[Start of section]

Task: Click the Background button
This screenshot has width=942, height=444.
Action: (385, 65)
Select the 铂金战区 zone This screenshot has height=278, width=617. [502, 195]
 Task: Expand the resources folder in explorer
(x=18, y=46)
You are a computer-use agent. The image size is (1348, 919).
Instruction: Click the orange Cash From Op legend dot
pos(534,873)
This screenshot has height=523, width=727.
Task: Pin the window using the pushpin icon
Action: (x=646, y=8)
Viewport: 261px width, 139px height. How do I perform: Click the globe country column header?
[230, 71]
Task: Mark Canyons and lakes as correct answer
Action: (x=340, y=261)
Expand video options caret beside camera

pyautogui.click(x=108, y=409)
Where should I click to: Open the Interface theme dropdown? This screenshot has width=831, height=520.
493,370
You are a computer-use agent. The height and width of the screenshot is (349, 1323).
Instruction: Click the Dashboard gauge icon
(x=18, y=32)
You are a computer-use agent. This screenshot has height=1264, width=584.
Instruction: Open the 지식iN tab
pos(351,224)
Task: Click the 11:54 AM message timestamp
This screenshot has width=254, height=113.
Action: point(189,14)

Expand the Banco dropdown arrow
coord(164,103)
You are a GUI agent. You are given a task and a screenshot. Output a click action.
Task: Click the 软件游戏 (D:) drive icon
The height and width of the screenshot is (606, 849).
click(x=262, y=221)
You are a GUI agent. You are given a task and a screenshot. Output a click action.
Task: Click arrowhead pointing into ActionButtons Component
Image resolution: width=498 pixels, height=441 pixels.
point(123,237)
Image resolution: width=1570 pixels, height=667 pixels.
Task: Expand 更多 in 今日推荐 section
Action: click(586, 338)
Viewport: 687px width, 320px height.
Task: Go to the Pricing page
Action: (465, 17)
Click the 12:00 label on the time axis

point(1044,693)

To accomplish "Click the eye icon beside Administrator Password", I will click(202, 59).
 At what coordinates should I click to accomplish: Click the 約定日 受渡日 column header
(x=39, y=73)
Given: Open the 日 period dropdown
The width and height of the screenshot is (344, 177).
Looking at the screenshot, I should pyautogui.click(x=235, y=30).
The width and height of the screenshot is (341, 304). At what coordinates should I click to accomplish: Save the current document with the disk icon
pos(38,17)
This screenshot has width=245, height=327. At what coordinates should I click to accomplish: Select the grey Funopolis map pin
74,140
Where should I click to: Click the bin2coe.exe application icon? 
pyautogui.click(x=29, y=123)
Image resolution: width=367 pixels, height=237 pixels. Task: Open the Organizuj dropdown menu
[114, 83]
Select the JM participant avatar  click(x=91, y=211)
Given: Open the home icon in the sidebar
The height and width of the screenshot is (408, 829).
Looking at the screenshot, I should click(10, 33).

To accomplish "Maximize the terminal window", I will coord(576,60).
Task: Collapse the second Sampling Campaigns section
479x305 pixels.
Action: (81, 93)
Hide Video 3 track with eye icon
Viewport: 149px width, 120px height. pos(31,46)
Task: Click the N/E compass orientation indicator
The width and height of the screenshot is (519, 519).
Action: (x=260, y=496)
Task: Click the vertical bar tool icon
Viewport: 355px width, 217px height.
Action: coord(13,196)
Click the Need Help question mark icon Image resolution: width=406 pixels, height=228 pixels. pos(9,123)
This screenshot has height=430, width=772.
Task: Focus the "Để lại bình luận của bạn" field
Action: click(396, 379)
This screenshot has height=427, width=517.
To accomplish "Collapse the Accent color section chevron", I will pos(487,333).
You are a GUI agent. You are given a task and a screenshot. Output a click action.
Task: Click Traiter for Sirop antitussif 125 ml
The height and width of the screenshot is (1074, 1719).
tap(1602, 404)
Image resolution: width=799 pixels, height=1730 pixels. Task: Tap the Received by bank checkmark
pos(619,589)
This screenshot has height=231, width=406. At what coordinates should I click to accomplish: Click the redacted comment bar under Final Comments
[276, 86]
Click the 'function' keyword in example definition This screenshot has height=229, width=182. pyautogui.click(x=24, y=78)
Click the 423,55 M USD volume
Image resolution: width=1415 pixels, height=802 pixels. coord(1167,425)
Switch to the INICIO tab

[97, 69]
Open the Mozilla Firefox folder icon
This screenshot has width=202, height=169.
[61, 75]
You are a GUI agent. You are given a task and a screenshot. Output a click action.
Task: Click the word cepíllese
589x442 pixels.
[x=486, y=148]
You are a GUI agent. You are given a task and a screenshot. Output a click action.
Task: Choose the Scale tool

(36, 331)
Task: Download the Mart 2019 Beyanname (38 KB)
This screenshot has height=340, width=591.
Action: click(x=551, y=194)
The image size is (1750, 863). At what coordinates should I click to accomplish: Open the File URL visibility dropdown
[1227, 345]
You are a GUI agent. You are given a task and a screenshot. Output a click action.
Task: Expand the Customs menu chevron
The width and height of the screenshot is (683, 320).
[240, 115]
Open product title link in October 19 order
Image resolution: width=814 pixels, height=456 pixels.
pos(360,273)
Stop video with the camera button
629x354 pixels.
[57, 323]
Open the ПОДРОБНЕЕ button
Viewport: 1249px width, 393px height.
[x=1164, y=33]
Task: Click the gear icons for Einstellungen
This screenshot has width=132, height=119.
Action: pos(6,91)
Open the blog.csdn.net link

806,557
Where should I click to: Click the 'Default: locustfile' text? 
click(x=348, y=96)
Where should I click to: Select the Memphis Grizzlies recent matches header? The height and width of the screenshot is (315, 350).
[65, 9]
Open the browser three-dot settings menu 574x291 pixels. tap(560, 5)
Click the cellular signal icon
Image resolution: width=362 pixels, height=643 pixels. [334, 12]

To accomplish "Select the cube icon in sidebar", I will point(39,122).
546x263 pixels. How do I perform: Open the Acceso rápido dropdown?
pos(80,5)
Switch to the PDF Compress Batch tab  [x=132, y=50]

[End of section]

Requirement – Out of the data above, transcribe exactly and only the lines starting with the line that has "Click the 423,55 M USD volume" and going on through the line that has "Open product title link in October 19 order", both included.

Response box –
Click the 423,55 M USD volume
Image resolution: width=1415 pixels, height=802 pixels. coord(1167,425)
Switch to the INICIO tab

[97, 69]
Open the Mozilla Firefox folder icon
This screenshot has width=202, height=169.
[61, 75]
You are a GUI agent. You are given a task and a screenshot. Output a click action.
Task: Click the word cepíllese
589x442 pixels.
[x=486, y=148]
You are a GUI agent. You are given a task and a screenshot. Output a click action.
Task: Choose the Scale tool

(36, 331)
Task: Download the Mart 2019 Beyanname (38 KB)
This screenshot has height=340, width=591.
Action: click(x=551, y=194)
The image size is (1750, 863). At what coordinates should I click to accomplish: Open the File URL visibility dropdown
[1227, 345]
You are a GUI agent. You are given a task and a screenshot. Output a click action.
Task: Expand the Customs menu chevron
The width and height of the screenshot is (683, 320).
[240, 115]
Open product title link in October 19 order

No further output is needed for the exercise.